**Assignment**.
Exactly as written, reproduce all of the entries.
---
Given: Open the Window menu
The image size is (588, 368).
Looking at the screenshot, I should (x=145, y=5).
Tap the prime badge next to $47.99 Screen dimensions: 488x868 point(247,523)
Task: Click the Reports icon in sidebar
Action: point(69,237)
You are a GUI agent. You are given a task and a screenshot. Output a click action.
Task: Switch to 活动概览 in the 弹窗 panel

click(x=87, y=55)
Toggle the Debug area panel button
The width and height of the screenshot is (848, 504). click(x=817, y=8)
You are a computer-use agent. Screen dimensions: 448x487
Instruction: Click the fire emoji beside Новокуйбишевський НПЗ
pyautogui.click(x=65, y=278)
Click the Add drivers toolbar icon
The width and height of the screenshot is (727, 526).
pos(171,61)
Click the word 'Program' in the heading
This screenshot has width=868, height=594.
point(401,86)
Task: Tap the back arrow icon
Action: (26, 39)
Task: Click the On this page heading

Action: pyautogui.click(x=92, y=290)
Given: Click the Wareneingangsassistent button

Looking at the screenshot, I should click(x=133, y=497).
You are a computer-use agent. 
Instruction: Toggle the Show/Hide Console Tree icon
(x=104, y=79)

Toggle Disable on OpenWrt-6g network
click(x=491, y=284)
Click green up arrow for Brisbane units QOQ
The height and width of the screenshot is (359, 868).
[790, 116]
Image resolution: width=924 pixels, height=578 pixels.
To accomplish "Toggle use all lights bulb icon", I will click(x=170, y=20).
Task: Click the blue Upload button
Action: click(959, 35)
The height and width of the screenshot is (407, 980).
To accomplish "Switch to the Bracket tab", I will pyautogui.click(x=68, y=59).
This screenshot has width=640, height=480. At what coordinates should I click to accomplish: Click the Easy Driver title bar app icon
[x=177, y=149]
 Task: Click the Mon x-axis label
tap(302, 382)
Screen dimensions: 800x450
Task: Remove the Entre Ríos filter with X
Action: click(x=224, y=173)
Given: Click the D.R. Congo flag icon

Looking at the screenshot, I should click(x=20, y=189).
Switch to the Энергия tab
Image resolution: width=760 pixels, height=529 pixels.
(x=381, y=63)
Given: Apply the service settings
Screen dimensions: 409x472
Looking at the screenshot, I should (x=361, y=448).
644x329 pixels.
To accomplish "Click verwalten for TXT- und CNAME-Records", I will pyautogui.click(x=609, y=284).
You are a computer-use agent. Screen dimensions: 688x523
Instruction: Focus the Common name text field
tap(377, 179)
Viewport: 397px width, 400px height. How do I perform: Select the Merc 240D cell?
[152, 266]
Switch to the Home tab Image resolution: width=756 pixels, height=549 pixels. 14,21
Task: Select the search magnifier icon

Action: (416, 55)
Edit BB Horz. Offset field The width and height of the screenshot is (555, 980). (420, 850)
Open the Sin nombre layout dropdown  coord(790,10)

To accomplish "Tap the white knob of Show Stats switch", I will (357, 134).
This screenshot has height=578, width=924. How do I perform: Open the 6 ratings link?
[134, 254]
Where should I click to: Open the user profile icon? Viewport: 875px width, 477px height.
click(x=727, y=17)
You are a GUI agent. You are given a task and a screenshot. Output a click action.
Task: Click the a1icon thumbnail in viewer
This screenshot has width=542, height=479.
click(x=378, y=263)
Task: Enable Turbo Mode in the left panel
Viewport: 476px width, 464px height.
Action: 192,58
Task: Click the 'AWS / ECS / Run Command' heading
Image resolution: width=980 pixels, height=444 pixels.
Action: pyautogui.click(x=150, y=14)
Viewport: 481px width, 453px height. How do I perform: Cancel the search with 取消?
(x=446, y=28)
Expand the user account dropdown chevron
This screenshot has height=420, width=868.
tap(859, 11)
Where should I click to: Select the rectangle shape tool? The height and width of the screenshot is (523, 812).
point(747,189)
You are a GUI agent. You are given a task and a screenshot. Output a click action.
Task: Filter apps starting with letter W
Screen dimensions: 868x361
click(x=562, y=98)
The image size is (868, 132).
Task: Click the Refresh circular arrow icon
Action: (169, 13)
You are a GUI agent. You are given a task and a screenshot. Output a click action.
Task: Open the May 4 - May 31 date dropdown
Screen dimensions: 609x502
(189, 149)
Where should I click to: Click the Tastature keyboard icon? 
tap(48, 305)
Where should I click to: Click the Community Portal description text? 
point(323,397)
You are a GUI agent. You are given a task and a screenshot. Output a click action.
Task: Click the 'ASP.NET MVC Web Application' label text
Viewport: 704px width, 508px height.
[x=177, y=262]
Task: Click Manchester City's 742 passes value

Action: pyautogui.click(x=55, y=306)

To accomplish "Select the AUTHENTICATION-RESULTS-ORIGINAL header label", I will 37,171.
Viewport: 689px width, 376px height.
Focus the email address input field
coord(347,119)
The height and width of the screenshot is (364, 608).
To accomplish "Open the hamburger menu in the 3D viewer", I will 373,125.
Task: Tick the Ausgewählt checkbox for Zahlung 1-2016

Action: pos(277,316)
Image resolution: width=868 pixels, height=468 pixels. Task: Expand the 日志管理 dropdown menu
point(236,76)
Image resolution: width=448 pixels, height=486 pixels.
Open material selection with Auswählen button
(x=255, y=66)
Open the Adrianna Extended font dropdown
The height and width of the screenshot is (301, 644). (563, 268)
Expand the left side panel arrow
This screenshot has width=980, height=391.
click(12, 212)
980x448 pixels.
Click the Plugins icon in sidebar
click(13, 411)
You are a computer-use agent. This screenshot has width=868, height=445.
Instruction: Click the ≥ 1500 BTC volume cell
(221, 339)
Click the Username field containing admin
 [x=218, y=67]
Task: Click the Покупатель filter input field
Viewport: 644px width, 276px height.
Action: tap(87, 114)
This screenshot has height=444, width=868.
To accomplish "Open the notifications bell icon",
---
**Answer box**.
Given: Open the Window menu
The image size is (588, 368).
Looking at the screenshot, I should (x=145, y=5).
Tap the prime badge next to $47.99 Screen dimensions: 488x868 point(247,523)
Task: Click the Reports icon in sidebar
Action: point(69,237)
You are a GUI agent. You are given a task and a screenshot. Output a click action.
Task: Switch to 活动概览 in the 弹窗 panel

click(x=87, y=55)
Toggle the Debug area panel button
The width and height of the screenshot is (848, 504). click(x=817, y=8)
You are a computer-use agent. Screen dimensions: 448x487
Instruction: Click the fire emoji beside Новокуйбишевський НПЗ
pyautogui.click(x=65, y=278)
Click the Add drivers toolbar icon
The width and height of the screenshot is (727, 526).
pos(171,61)
Click the word 'Program' in the heading
This screenshot has width=868, height=594.
point(401,86)
Task: Tap the back arrow icon
Action: (26, 39)
Task: Click the On this page heading

Action: pyautogui.click(x=92, y=290)
Given: Click the Wareneingangsassistent button

Looking at the screenshot, I should click(x=133, y=497).
You are a computer-use agent. 
Instruction: Toggle the Show/Hide Console Tree icon
(x=104, y=79)

Toggle Disable on OpenWrt-6g network
click(x=491, y=284)
Click green up arrow for Brisbane units QOQ
The height and width of the screenshot is (359, 868).
[790, 116]
Image resolution: width=924 pixels, height=578 pixels.
To accomplish "Toggle use all lights bulb icon", I will click(x=170, y=20).
Task: Click the blue Upload button
Action: click(959, 35)
The height and width of the screenshot is (407, 980).
To accomplish "Switch to the Bracket tab", I will pyautogui.click(x=68, y=59).
This screenshot has width=640, height=480. At what coordinates should I click to accomplish: Click the Easy Driver title bar app icon
[x=177, y=149]
 Task: Click the Mon x-axis label
tap(302, 382)
Screen dimensions: 800x450
Task: Remove the Entre Ríos filter with X
Action: click(x=224, y=173)
Given: Click the D.R. Congo flag icon

Looking at the screenshot, I should click(x=20, y=189).
Switch to the Энергия tab
Image resolution: width=760 pixels, height=529 pixels.
(x=381, y=63)
Given: Apply the service settings
Screen dimensions: 409x472
Looking at the screenshot, I should (x=361, y=448).
644x329 pixels.
To accomplish "Click verwalten for TXT- und CNAME-Records", I will pyautogui.click(x=609, y=284).
You are a computer-use agent. Screen dimensions: 688x523
Instruction: Focus the Common name text field
tap(377, 179)
Viewport: 397px width, 400px height. How do I perform: Select the Merc 240D cell?
[152, 266]
Switch to the Home tab Image resolution: width=756 pixels, height=549 pixels. 14,21
Task: Select the search magnifier icon

Action: (416, 55)
Edit BB Horz. Offset field The width and height of the screenshot is (555, 980). (420, 850)
Open the Sin nombre layout dropdown  coord(790,10)

To accomplish "Tap the white knob of Show Stats switch", I will (357, 134).
This screenshot has height=578, width=924. How do I perform: Open the 6 ratings link?
[134, 254]
Where should I click to: Open the user profile icon? Viewport: 875px width, 477px height.
click(x=727, y=17)
You are a GUI agent. You are given a task and a screenshot. Output a click action.
Task: Click the a1icon thumbnail in viewer
This screenshot has width=542, height=479.
click(x=378, y=263)
Task: Enable Turbo Mode in the left panel
Viewport: 476px width, 464px height.
Action: 192,58
Task: Click the 'AWS / ECS / Run Command' heading
Image resolution: width=980 pixels, height=444 pixels.
Action: pyautogui.click(x=150, y=14)
Viewport: 481px width, 453px height. How do I perform: Cancel the search with 取消?
(x=446, y=28)
Expand the user account dropdown chevron
This screenshot has height=420, width=868.
tap(859, 11)
Where should I click to: Select the rectangle shape tool? The height and width of the screenshot is (523, 812).
point(747,189)
You are a GUI agent. You are given a task and a screenshot. Output a click action.
Task: Filter apps starting with letter W
Screen dimensions: 868x361
click(x=562, y=98)
The image size is (868, 132).
Task: Click the Refresh circular arrow icon
Action: (169, 13)
You are a GUI agent. You are given a task and a screenshot. Output a click action.
Task: Open the May 4 - May 31 date dropdown
Screen dimensions: 609x502
(189, 149)
Where should I click to: Click the Tastature keyboard icon? 
tap(48, 305)
Where should I click to: Click the Community Portal description text? 
point(323,397)
You are a GUI agent. You are given a task and a screenshot. Output a click action.
Task: Click the 'ASP.NET MVC Web Application' label text
Viewport: 704px width, 508px height.
[x=177, y=262]
Task: Click Manchester City's 742 passes value

Action: pyautogui.click(x=55, y=306)

To accomplish "Select the AUTHENTICATION-RESULTS-ORIGINAL header label", I will 37,171.
Viewport: 689px width, 376px height.
Focus the email address input field
coord(347,119)
The height and width of the screenshot is (364, 608).
To accomplish "Open the hamburger menu in the 3D viewer", I will 373,125.
Task: Tick the Ausgewählt checkbox for Zahlung 1-2016

Action: pos(277,316)
Image resolution: width=868 pixels, height=468 pixels. Task: Expand the 日志管理 dropdown menu
point(236,76)
Image resolution: width=448 pixels, height=486 pixels.
Open material selection with Auswählen button
(x=255, y=66)
Open the Adrianna Extended font dropdown
The height and width of the screenshot is (301, 644). (563, 268)
Expand the left side panel arrow
This screenshot has width=980, height=391.
click(12, 212)
980x448 pixels.
Click the Plugins icon in sidebar
click(13, 411)
You are a computer-use agent. This screenshot has width=868, height=445.
Instruction: Click the ≥ 1500 BTC volume cell
(221, 339)
Click the Username field containing admin
 [x=218, y=67]
Task: Click the Покупатель filter input field
Viewport: 644px width, 276px height.
Action: tap(87, 114)
This screenshot has height=444, width=868.
To accomplish "Open the notifications bell icon",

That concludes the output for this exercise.